An idea that clicks
Quality dance videos finally hit e-tailers, thanks to a digital-media guru.
YouTube radically changed the landscape for dancers and fans, as personal video collections and archival rarities made their way online. But the scenery didn’t change for the famously cash-starved field of dance itself. Enter Marc Kirschner, 36, founder and general manager of media-distribution label TenduTV. As the company’s site puts it, “No other art form has as much of an imbalance between popularity and revenue capability [as] dance, and we believe the time has come for a change.”
A graduate of Northwestern University and Columbia Business School, Kirschner worked in digital-media strategy consulting; the United States Tennis Association and producers for Discovery and National Geographic were among clients of his prior venture Sumaki. He shrewdly shifted his focus to the dance world. Companies and choreographers couldn’t control their content as it showed up online; many weren’t even aware that snippets from discontinued and slow-selling videos to which they owned rights were suddenly pulling in millions of views. (Just as young tennis pros pore over clips of Roger Federer’s forehand, aspiring ballerinas obsessively re-watch superstars perform tricky solos and pas de deux in which they hope to be cast some day.)

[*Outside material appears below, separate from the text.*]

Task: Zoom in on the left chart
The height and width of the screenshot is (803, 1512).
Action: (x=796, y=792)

By moving high-quality dance video through online retail outlets, TenduTV is turning that passion into income for the artists who inspire it. TenduTV launched in 2008, with intellectual-property firm MasurLaw, news website elitedance.com and three New York–based service organizations (Dance Films Association, Dance New Amsterdam and Dance/NYC) as partners. Shortly thereafter, TenduTV-branded content like DancePulp, a series of short interviews with field-leading artists, began appearing on a dedicated Hulu channel, and the company formed relationships with Amazon, CinemaNow and iTunes. Four titles will be available for download by the end of the year, and Kirschner says more than a dozen are planned for 2011.

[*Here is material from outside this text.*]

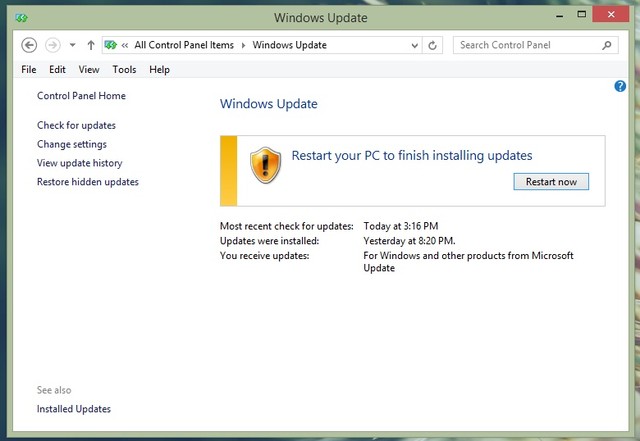The width and height of the screenshot is (640, 441).
Task: Click the Check for updates link
Action: (x=76, y=125)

TenduTV’s first release, a collection of nine dances made specifically for the camera titled Essential Dance Film, encountered a few hurdles on its way to sale. To digest endless amounts of footage, the industry relies on automated quality-control processes; in June, a third-party computer program didn’t recognize what it was watching and flagged unfamiliar events as failures. “Obviously, if you have a compilation of nine different films, you have nine different aspect ratios ,” Kirschner explained by phone while on vacation in St. Thomas with his wife, dancer Susanna Bozzetti. “You don’t see a lot of compilations on iTunes. So that was easily explained.” Another hang-up was a solar flare in NASA footage used during the opening credits of a short called Helioscape, which quality control registered incorrectly as a pre-digital flaw called a “tape hit” (the two offending frames were removed).

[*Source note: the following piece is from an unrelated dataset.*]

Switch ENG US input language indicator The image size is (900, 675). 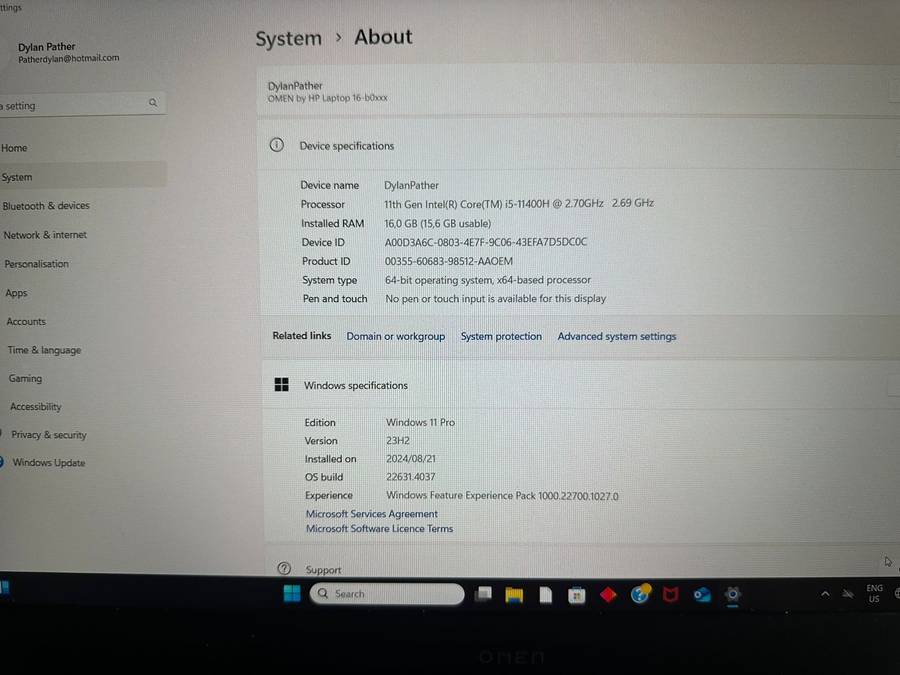874,594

Kirschner crossed his fingers and tried again. Essential Dance Film was approved for sale in October and will be the first non-documentary dance title on iTunes. “It’s as easy to click on dance film as it is to click on Iron Man 2,” Kirschner says. “We’re excited about the implications of that.” 40 Years of One Night Stands (about Canada’s Royal Winnipeg Ballet), Wayne McGregor | Random Dance’s Entity and Dutch National Ballet’s Hans van Manen Festival will follow soon, the latter pair in high definition, at standard price points for movie downloads: $3.99 for rental and $14.99 for purchase. HD adds an extra $1 and $5, respectively.
“There’s more to dance than a stage, right?” Kirschner says. “And now that video quality is getting there, now that we have HD as a norm, 3-D making inroads, I think it’s going to become an interesting avenue for a lot of choreographers.” That it can be a lucrative avenue, too, only sweetens the pot.